** Begin Selected text **
Closed stephenplusplus closed 6 years ago
From @lukesneeringer on March 20, 2017 16:15
Hello @c0b. Thanks for reporting. This seems feasible. We will look into it soon.
From @c0b on March 21, 2017 1:47
for better management of different jobs, to use a customized jobid is also something needed, from listJobs
I can get the jobId(s) look like these, I can see bqjob_
are from bq command line, bquijob_
are from bigqueryUI, I want all queries from my nodejs app to start with some special naming pattern,
job_ZhgN2K65s_XT1Yq7ooMJhG0TGcQ
job_xAN6iV-dcfb1XnCbpHkOdJ542JY
bquijob_74a81cc0_15aea476e69
bquijob_3c27ca25_15aea468ab4
bquijob_50d0e7e0_15aea45b2dc
job_qGBPt_F45gotmov1sdKobAgTEjk
job_gqUriVZhciWVHrSokbQ2AGIkGXo
job_oRykICSs6Tc7gm4dOQdt3nyQSpc
bqjob_r1f987f469a3e2a33_0000015
bqjob_r56059b08bb57b6ee_0000015
from the REST Reference, both sync and async job can start query with a specified jobReference
with customized jobId
https://cloud.google.com/bigquery/docs/reference/rest/v2/jobs
I have tried put a jobReference
object on the startQuery but it seems ignored?
// jobReference need to be on top level of POST body object for job insert REST API
jobReference: {
projectId: 'my-project',
jobId: 'myjob_' + Date.now().toString(36) + '_' + Math.random().toString(36).substr(2),
},
this feature request could be another issue if you want me to file a separate issue#
From @lukesneeringer on March 21, 2017 19:32
Yes, please file distinct issues for distinct problems. :-)
** End Selected text **
** Begin Material supplied **
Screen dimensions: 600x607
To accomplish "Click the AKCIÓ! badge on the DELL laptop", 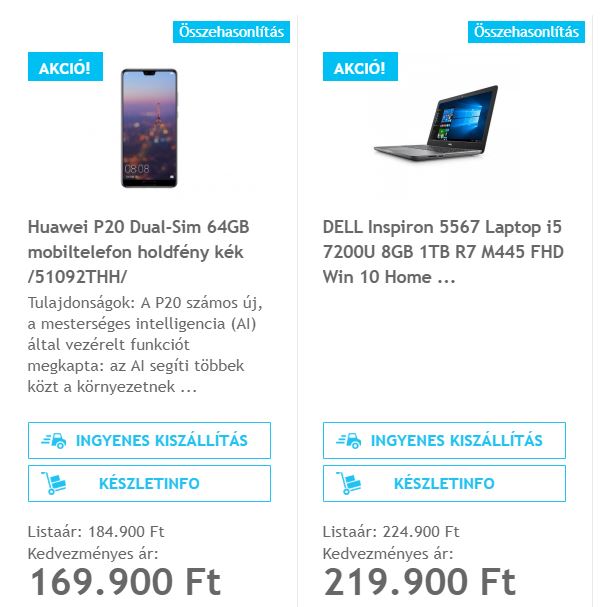I will click(360, 68).
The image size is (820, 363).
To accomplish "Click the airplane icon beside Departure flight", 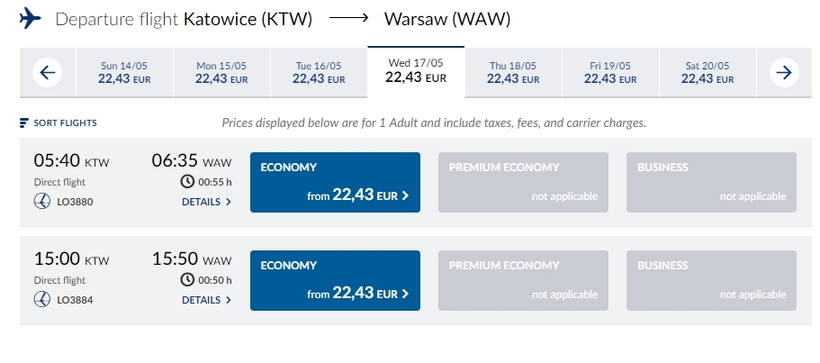I will coord(30,19).
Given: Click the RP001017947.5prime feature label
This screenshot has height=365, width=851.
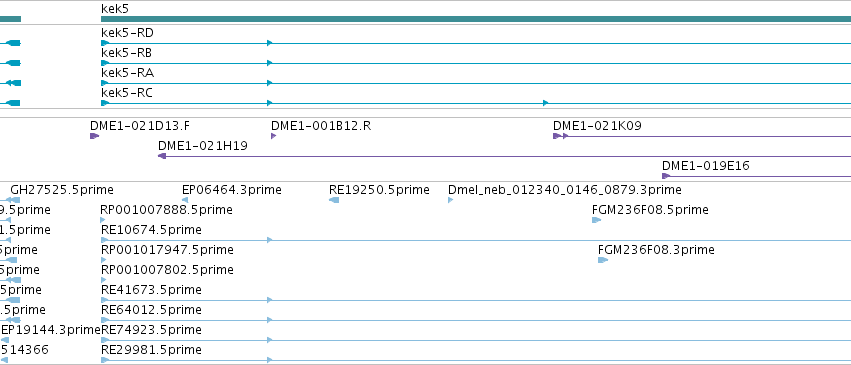Looking at the screenshot, I should (x=167, y=250).
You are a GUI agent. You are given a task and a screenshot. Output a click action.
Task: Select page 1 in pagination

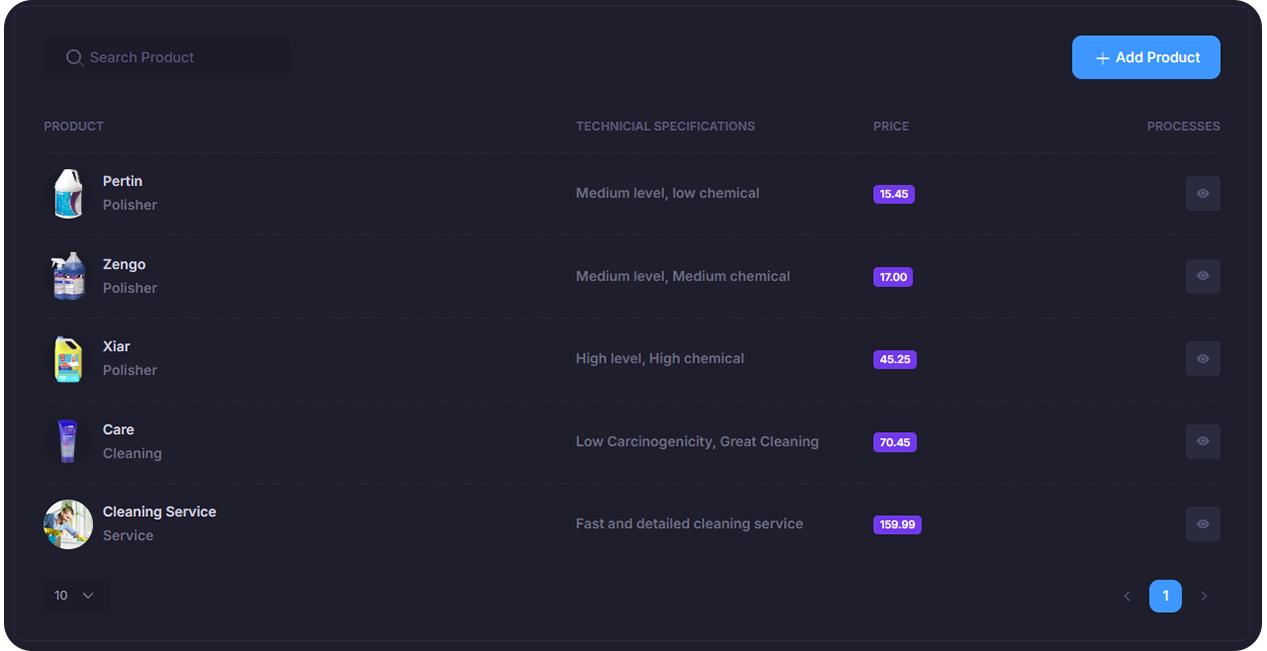tap(1165, 597)
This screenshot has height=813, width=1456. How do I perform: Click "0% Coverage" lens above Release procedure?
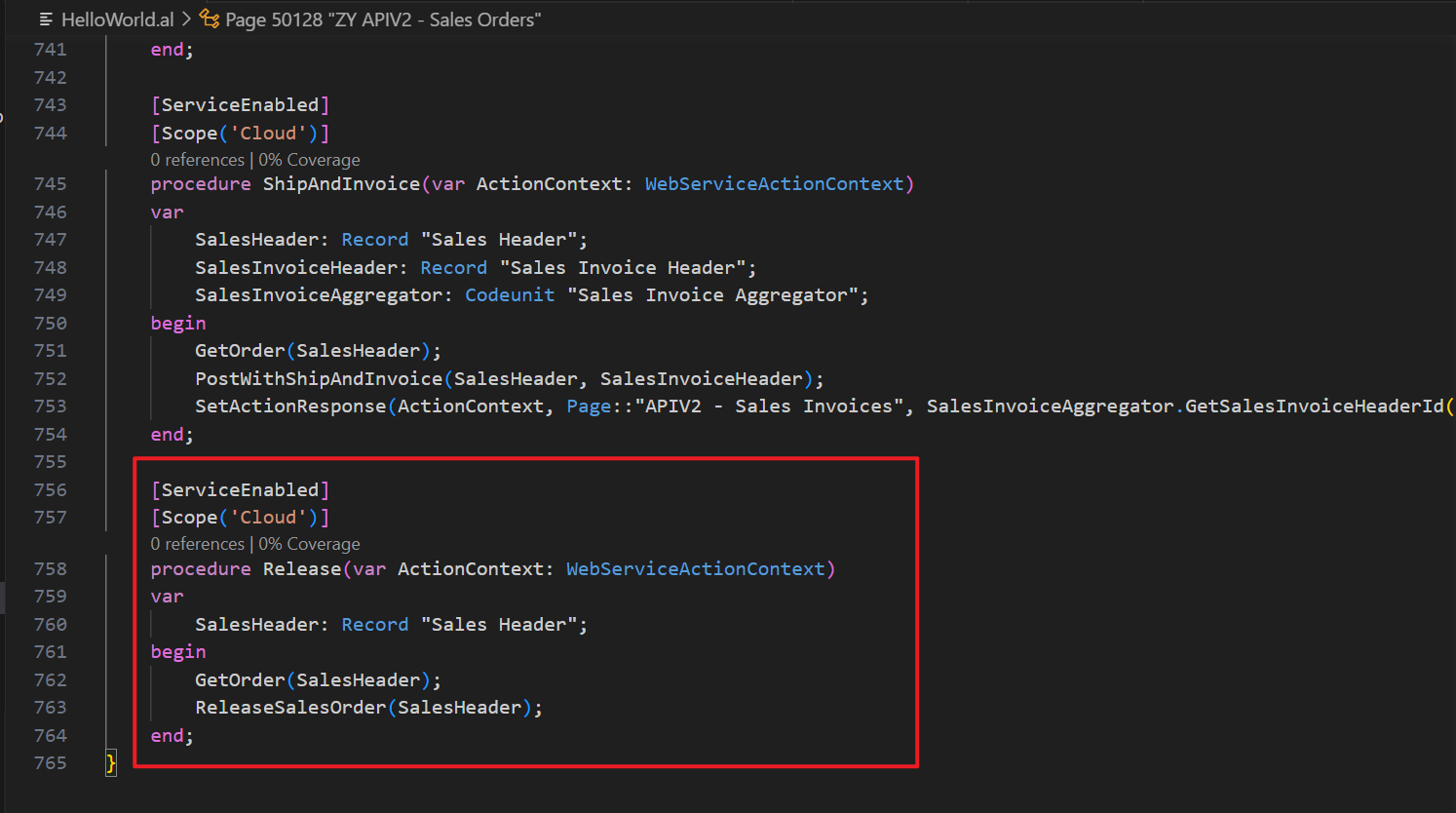[x=309, y=544]
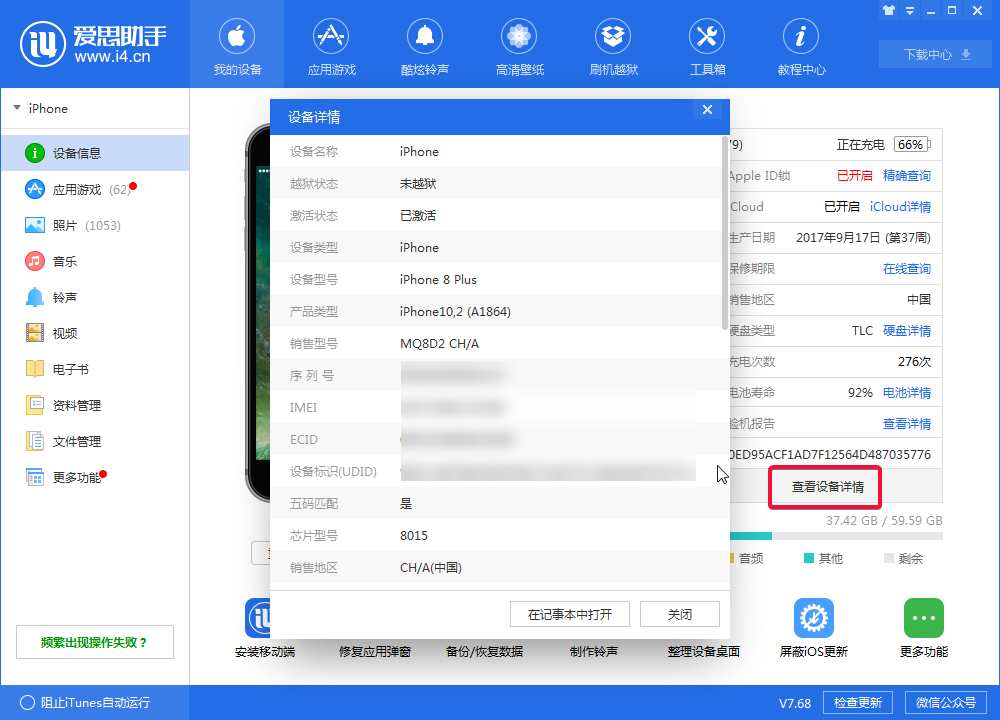Open the 工具箱 toolbox
Screen dimensions: 1000x720
707,45
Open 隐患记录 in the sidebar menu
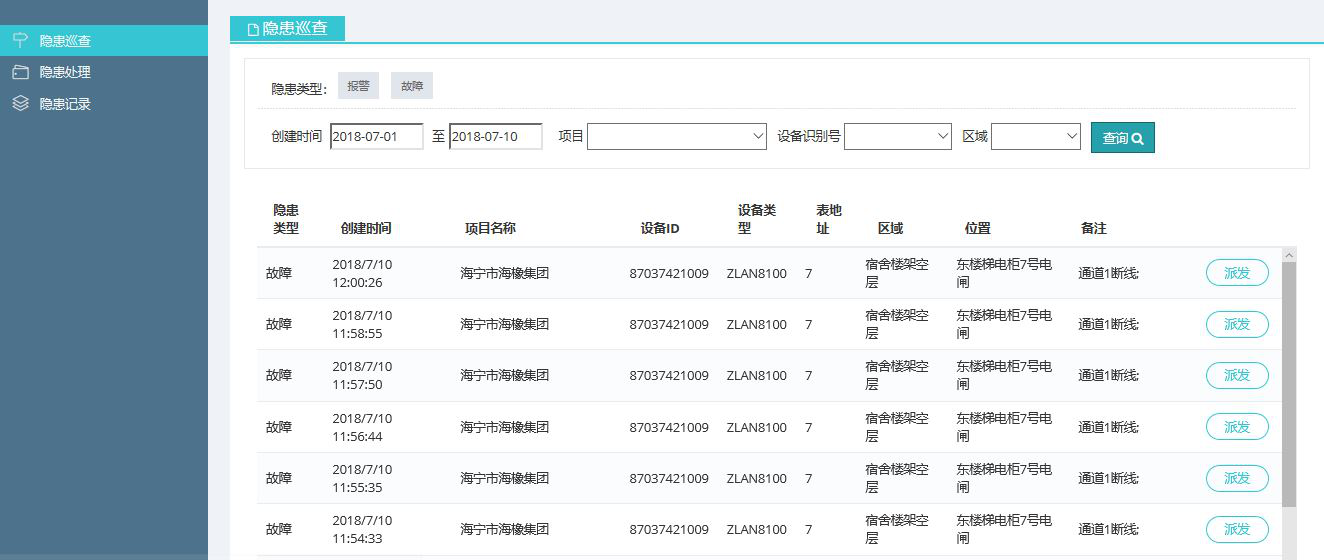The height and width of the screenshot is (560, 1324). pyautogui.click(x=65, y=103)
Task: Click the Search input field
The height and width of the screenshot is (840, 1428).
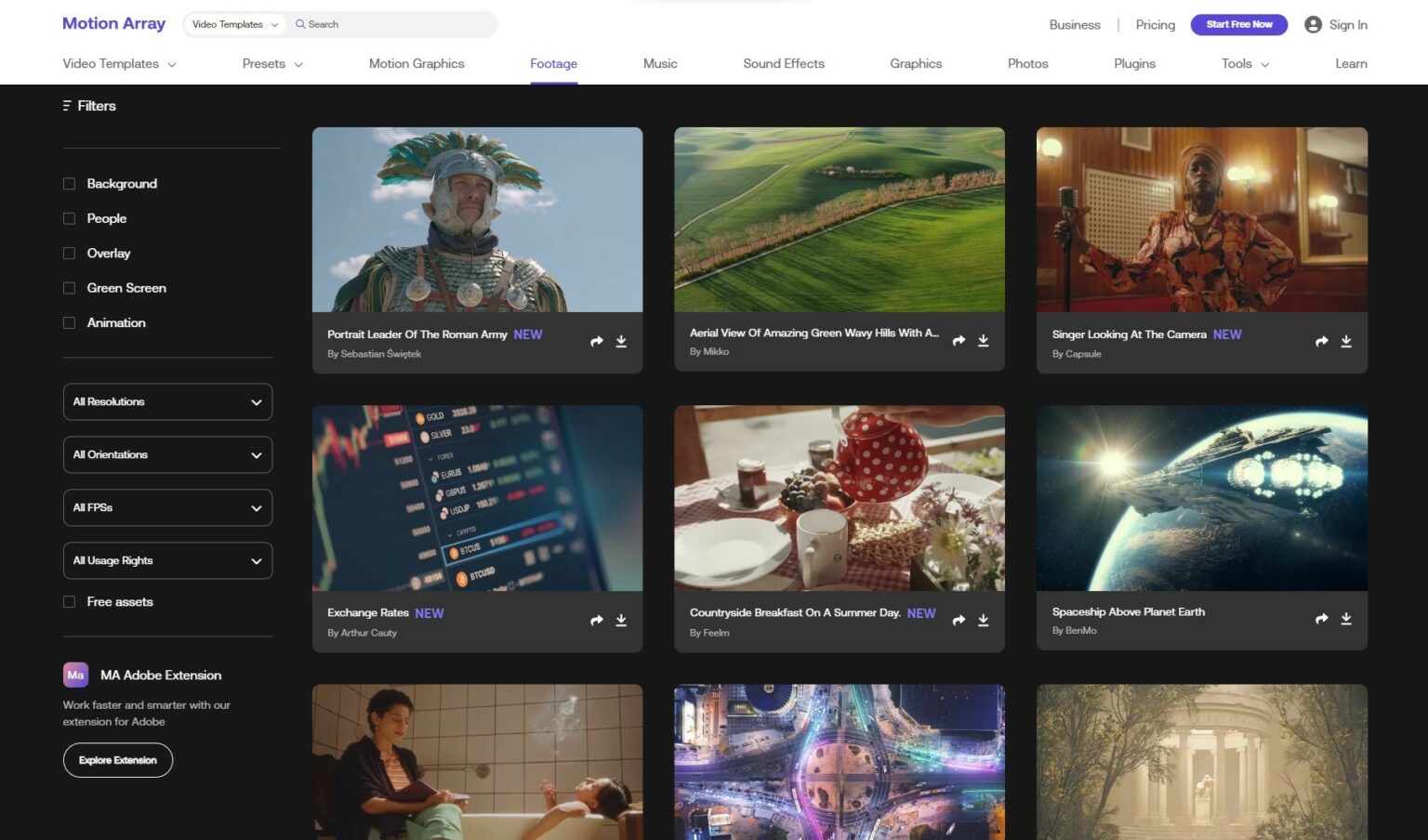Action: click(390, 24)
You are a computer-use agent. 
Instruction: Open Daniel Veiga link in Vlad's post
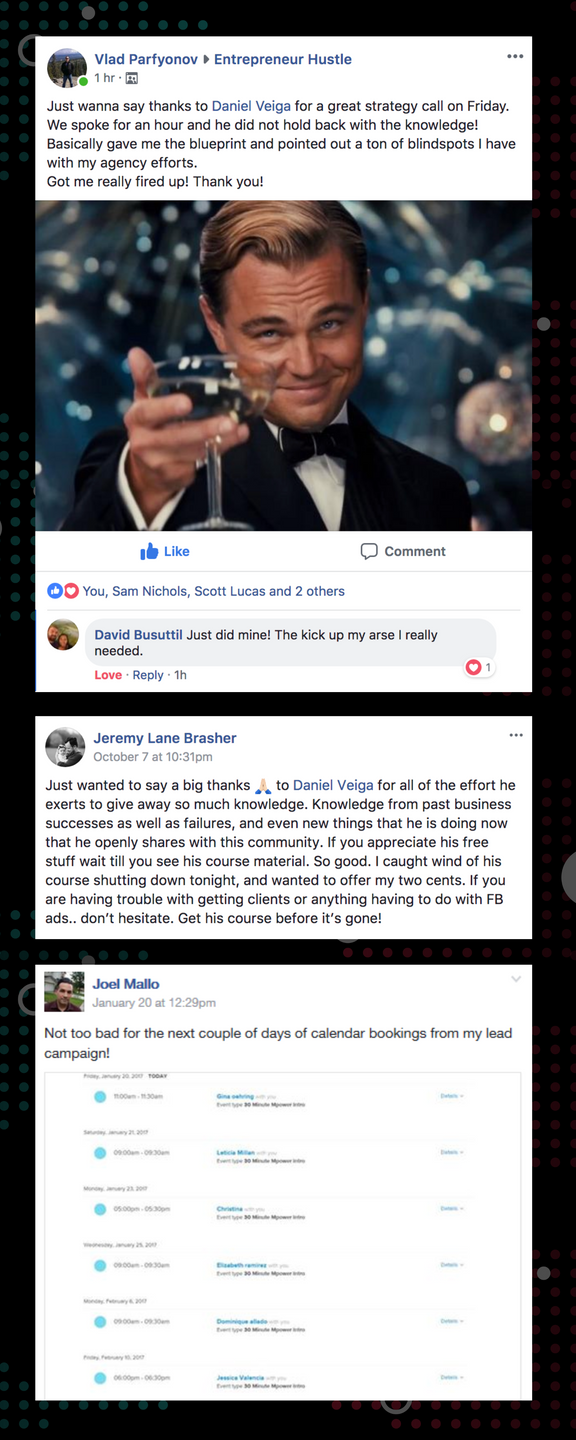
** End Material supplied **
■ **Set tasks**:
**A.** In the BigQuery job ID thread, can you repeat word for word the part that opens with the words containing "Closed stephenplusplus closed" and closes with "into it soon."?
**B.** In the BigQuery job ID thread, why does c0b want to use a customized jobId?
**C.** Go on with the BigQuery job ID thread from where it stops.

■ **Answers to the problems**:
**A.**
Closed stephenplusplus closed 6 years ago
From @lukesneeringer on March 20, 2017 16:15
Hello @c0b. Thanks for reporting. This seems feasible. We will look into it soon.

**B.** It is for better management of different jobs. The job IDs from listJobs already carry prefixes such as bqjob_ for the bq command line and bquijob_ for the BigQuery UI. c0b wants all queries from the Node.js app to start with a special naming pattern as well.

**C.**
From @lukesneeringer on March 21, 2017 19:46
As best as I can tell, the issue is that the labels are not actual query parameters, but they live one level up.
We take arbitrary query parameters as part of options.params
here:
if (options.params) {
options.useLegacySql = false;
options.parameterMode = is.array(options.params) ? 'positional' : 'named';
if (options.parameterMode === 'named') {
// Redacted; not relevant.
} else {
options.queryParameters = options.params
.map(BigQuery.valueToQueryParameter_);
}
...and then it looks like this in a request:
// Create a job.
self.request({
method: 'POST',
uri: '/queries',
json: options
}, responseHandler);
queryParameters
is not the same as configuration
, which is what I see in the JSON block that the command line tool sent. I am a little afraid to just shift the labels up to be a peer of queryParameters
since I am not sure what the effect will be.
@jmuk Please advise.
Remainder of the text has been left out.